Clustering Operation API

class jange.ops.cluster.ClusterOperation(model: sklearn.base.ClusterMixin, name: str = 'cluster')[source]

Operation for clustering. This class uses scikit-learn clustering models.

Models under sklearn.cluster can be used as the underlying model to perform clustering.

Parameters:
  • model (sklearn.base.ClusterMixin) – See this module’s SUPPORTED_CLASSES attribute to check what models are supported
  • name (str) – name of this operation, default cluster
Variables:
  • model (sklearn.base.ClusterMixin) – underlying clustering model
  • name (str) – name of this operation

Example

>>> ds = DataStream(...)
>>> ds.apply(ClusterOperation(model=sklearn.cluster.KMeans(3)))
jange.ops.cluster.kmeans(n_clusters: int, name: str = 'kmeans', **kwargs) → jange.ops.cluster.ClusterOperation[source]

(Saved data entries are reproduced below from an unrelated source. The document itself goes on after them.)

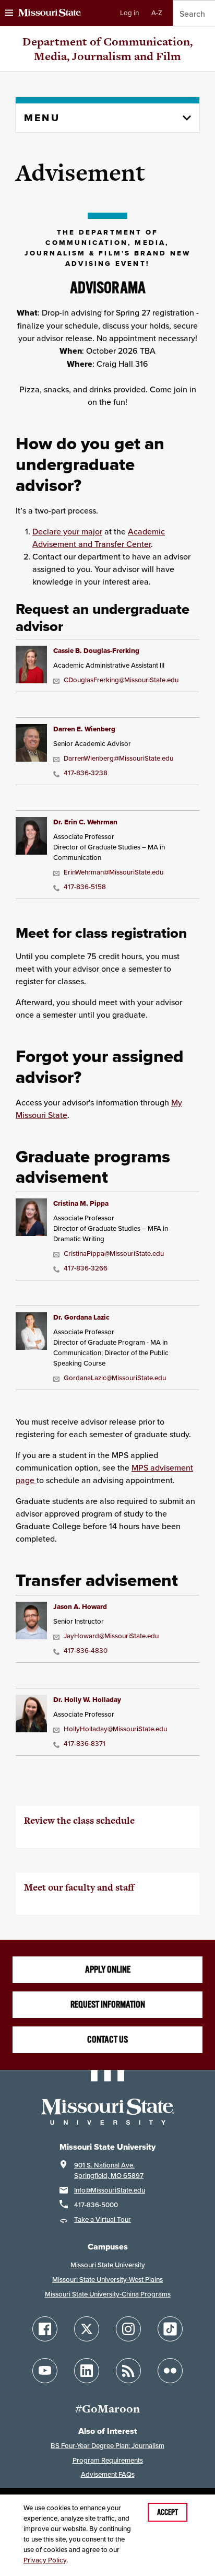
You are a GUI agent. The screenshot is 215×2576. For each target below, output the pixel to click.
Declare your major (67, 531)
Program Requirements (108, 2460)
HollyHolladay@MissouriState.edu (115, 1729)
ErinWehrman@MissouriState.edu (113, 872)
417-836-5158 (85, 887)
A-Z (156, 13)
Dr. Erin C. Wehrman (85, 822)
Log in (129, 13)
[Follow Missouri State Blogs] (128, 2370)
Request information (107, 2004)
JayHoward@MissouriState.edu (111, 1636)
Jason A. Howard (80, 1607)
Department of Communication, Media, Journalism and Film (107, 48)
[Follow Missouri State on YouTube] (44, 2370)
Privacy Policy (44, 2560)
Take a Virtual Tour (102, 2219)
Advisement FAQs (108, 2474)
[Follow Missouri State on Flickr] (170, 2370)
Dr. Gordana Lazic (81, 1317)
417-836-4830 (86, 1651)
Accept (167, 2512)
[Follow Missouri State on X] (86, 2328)
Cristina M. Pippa (81, 1203)
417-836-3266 (86, 1268)
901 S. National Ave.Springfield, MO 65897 (109, 2170)
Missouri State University (107, 2265)
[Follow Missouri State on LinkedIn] (86, 2370)
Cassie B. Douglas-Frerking (96, 651)
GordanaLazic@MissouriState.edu (115, 1378)
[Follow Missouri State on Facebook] (44, 2328)
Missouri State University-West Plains (107, 2279)
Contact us (107, 2039)
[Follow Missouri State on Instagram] (128, 2328)
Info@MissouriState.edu (109, 2190)
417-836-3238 (86, 773)
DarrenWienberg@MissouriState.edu (118, 758)
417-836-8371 (84, 1744)
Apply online (107, 1969)
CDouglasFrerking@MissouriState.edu (121, 680)
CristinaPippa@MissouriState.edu (114, 1253)
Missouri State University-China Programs (108, 2294)
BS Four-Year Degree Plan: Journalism (107, 2446)
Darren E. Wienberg (84, 729)
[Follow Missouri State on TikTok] (170, 2328)
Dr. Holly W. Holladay (87, 1700)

Returns ClusterOperation with kmeans algorithm

Parameters:
  • n_clusters (int) – number of clusters to create
  • name (str) – name of this operation, default kmeans
  • kwargs – keyword arguments to pass to sklearn.cluster.KMeans class
Returns:

Operation with KMeans algorithm

Return type:

ClusterOperation

Example

>>> op = kmeans(n_clusters=10)
jange.ops.cluster.minibatch_kmeans(n_clusters: int, name: str = 'minibatch_kmeans', **kwargs) → jange.ops.cluster.ClusterOperation[source]

Returns ClusterOperation with mini-batchkmeans algorithm

Parameters:
  • n_clusters (int) – number of clusters to create
  • name (str) – name of this operation, default minibatch_kmeans
  • kwargs – keyword arguments to pass to sklearn.cluster.MiniBatchKMeans class
Returns:

Operation with MiniBatchKMeans algorithm

Return type:

ClusterOperation

Example

>>> op = minibatch_kmeans(n_clusters=10)